Ahí están ahora Pumas y Jaguares, 40 años después, dándole razón a su esperanza de un rugby que juega más y especula menos.

El rugby, con sus politizados estudiantes de la universidad pública en La Plata, es el deporte con mayor número de desaparecidos. Cine y TV nos ofrecieron en los últimos meses la historia del Puma Alejandro Puccio, su padre asesino y secuestrador, un costado que privilegió el relato del rugby más elitista, en la San Isidro bien, aunque la familia del winger del CASI, por mucho que se empeñara, no pertenecía exactamente a las élites porteñas. Unos años atrás, en un acto en el Senado bonaerense, que homenajeó también a los rugbiers desaparecidos y al gran primer libro de Gustavo Veiga (Deportes, desaparecidos y dictadura), Pedro Troglio se declaró orgulloso de compartir escenario con las Madres de Plaza de Mayo. También estaban en la sala el ex Boca José María “Pampa” Calvo, el campeón mundial juvenil de Japón 79 Hugo Alves y el exSan Lorenzo Fernando Moner. Antes de eso, en el año 2000, me habían invitado a una charla sobre deporte y política en la Universidad de las Madres. El otro invitado era Facundo Sava. El “Colorado”, actual DT de Racing, había anotado el día previo cuatro goles en un increíble empate 6-6 de Gimnasia contra Colón. Era el hombre más buscado ese día por los medios. “Imposible que venga”, le dije a los organizadores. Allí estaba el “Colorado” cinco minutos después, contradiciendo mi pronóstico.
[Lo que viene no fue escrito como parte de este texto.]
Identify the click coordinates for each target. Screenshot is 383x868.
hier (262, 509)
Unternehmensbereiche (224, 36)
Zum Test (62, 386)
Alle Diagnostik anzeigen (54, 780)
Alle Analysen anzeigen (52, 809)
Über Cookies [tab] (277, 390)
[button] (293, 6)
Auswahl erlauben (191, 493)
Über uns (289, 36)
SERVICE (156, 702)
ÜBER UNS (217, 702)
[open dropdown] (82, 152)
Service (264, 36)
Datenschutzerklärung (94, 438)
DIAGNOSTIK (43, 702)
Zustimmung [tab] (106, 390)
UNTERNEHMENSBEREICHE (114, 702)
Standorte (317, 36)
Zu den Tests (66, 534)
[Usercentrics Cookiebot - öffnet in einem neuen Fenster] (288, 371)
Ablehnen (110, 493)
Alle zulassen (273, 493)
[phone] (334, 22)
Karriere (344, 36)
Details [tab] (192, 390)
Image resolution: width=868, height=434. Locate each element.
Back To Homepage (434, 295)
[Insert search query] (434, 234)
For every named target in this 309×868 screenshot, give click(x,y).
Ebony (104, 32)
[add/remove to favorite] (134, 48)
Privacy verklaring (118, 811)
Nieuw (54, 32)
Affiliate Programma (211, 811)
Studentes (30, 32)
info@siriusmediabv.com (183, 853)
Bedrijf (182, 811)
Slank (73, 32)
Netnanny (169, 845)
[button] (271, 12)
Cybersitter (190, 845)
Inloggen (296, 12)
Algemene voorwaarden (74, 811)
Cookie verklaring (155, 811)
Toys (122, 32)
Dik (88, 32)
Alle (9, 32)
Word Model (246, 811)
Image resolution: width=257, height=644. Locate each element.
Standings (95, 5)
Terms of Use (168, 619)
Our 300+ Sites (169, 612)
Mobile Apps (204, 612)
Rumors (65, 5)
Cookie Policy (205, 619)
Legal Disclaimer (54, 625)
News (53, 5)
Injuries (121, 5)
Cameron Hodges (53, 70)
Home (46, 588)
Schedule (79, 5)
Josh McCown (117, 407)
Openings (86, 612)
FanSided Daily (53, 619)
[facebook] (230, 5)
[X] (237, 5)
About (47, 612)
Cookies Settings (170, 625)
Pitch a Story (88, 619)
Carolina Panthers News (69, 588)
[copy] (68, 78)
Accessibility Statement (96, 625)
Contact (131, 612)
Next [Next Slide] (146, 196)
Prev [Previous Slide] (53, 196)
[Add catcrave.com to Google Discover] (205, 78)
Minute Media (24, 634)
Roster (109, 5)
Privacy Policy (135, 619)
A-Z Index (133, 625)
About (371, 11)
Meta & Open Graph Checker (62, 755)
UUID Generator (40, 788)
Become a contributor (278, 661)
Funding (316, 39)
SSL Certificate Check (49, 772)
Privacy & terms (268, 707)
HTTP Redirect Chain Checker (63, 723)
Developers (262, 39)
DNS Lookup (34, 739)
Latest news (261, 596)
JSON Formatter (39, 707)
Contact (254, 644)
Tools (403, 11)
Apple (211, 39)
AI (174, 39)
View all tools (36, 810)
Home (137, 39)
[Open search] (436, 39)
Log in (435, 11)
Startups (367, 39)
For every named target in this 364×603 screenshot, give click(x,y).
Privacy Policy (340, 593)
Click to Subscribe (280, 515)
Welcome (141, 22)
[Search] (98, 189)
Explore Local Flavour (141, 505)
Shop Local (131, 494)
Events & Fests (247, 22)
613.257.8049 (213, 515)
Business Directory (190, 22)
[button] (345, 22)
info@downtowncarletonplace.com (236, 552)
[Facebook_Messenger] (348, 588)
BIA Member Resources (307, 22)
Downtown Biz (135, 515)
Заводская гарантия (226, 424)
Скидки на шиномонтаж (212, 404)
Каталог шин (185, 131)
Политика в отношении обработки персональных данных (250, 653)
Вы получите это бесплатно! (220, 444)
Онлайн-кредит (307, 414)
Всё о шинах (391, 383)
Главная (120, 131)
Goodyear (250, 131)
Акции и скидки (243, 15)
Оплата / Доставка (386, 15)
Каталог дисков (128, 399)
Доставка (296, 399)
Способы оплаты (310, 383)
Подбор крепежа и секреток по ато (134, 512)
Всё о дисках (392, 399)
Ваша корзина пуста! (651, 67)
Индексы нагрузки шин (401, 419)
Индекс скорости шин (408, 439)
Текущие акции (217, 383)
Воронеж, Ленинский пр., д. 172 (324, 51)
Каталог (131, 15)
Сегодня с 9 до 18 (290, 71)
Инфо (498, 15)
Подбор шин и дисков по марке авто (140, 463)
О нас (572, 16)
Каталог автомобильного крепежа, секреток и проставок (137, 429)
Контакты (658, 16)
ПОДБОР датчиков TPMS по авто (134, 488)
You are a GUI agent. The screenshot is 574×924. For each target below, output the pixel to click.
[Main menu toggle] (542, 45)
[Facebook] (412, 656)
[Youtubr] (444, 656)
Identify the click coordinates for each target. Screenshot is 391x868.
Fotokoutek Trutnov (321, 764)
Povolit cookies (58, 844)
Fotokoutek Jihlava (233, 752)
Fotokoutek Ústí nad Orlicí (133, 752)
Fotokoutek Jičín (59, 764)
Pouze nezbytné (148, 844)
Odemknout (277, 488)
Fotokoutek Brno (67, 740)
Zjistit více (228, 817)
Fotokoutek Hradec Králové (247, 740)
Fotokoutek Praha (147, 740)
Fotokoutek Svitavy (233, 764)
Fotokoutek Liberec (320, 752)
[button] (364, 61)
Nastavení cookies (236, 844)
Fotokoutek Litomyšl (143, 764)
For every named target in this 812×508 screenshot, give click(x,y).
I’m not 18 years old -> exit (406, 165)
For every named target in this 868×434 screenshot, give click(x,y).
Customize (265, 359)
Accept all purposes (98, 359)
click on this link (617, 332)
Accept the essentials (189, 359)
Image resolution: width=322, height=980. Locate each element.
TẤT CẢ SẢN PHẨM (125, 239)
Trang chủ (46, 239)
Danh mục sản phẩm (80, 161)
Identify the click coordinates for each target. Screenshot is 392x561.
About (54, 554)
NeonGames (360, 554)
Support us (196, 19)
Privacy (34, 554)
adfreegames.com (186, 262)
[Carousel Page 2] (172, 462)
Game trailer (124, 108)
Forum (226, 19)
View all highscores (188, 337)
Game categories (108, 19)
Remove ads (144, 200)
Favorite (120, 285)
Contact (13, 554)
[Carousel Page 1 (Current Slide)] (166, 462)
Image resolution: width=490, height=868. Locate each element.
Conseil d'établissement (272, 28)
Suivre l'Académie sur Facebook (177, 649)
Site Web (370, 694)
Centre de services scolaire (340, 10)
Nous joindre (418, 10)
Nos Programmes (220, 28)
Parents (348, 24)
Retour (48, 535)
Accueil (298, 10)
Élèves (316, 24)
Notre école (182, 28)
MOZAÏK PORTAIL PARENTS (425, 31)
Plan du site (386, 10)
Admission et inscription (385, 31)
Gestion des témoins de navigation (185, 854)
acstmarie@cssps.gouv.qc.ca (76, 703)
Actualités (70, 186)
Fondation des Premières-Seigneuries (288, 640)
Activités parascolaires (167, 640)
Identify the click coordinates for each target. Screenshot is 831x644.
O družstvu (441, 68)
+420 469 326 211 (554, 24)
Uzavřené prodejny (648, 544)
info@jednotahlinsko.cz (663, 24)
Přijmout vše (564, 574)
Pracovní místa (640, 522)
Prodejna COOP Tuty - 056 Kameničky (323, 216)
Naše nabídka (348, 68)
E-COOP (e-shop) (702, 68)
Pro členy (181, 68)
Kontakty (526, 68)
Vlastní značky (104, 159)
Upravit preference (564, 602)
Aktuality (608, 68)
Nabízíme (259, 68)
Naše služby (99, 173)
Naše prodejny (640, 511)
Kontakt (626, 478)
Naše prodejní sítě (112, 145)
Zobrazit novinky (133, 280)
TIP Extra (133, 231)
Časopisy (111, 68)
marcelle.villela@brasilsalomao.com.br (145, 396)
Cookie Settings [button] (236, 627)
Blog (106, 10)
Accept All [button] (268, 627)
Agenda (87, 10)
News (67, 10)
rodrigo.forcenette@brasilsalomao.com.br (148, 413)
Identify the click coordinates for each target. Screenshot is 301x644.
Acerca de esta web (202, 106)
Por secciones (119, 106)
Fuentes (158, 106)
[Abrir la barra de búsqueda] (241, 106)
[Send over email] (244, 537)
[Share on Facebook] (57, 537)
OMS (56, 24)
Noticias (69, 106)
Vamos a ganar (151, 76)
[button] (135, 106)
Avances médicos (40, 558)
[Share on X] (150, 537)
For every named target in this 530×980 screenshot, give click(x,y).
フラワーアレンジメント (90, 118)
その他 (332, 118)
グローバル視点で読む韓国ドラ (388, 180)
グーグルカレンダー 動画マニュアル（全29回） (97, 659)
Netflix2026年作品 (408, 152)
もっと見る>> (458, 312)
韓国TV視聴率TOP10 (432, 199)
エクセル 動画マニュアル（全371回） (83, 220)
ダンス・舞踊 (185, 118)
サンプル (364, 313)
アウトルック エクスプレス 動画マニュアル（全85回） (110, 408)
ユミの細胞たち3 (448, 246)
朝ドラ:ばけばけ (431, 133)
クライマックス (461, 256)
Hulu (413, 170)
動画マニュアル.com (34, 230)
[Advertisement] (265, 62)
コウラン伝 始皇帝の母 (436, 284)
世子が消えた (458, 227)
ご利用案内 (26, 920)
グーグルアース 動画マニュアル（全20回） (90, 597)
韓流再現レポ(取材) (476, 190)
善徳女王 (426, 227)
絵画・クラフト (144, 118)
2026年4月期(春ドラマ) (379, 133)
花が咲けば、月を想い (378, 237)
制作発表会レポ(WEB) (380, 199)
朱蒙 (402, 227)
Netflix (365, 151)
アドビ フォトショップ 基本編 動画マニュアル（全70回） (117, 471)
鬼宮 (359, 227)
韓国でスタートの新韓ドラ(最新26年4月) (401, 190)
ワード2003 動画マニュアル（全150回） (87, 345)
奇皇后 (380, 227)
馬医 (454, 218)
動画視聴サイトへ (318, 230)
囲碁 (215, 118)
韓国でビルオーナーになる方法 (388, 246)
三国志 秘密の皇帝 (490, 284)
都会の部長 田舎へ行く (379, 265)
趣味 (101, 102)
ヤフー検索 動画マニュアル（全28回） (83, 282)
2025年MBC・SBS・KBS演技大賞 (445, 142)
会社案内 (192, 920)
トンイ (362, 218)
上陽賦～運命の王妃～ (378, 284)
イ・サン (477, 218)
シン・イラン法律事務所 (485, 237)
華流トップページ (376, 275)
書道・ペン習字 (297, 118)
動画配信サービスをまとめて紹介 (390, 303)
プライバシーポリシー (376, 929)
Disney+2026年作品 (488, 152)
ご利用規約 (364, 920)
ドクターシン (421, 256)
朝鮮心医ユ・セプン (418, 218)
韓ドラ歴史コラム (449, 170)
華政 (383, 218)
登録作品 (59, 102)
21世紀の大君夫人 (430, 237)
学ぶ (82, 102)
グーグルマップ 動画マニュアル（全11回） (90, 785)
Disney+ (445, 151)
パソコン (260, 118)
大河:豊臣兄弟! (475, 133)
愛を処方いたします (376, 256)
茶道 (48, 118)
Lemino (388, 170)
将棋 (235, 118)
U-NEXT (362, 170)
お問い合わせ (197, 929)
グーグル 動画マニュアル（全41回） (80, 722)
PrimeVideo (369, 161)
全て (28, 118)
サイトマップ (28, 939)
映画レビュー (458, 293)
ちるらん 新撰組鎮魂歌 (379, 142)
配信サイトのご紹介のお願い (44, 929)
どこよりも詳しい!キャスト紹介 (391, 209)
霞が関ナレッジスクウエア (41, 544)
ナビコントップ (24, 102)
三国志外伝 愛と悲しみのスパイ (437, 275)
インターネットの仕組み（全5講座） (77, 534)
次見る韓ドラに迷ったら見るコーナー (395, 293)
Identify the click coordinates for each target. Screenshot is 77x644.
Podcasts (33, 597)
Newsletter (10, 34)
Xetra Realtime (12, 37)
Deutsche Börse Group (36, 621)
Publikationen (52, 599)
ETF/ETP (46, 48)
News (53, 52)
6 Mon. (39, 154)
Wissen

Antes de suicidarse en 1987, a los 67 años, el escritor italiano Primo Levi, sobreviviente de los campos de concentración nazis, escribió que “los verdaderos testigos son los que están muertos”. Fue un homenaje a las víctimas. Y un compromiso a los vivos de mantener vigente ese testimonio, para ayudar a los que hacen del Pozo de Quilmes un “bache”. “Olvidar a los muertos -escribió Elie Wiesel- es matarlos de nuevo”. Al historiador francés Henry Rouso le preguntaron una vez qué hacer con sus colegas que negaban el Holocausto. “No son historiadores -espondió-, son negacionistas”.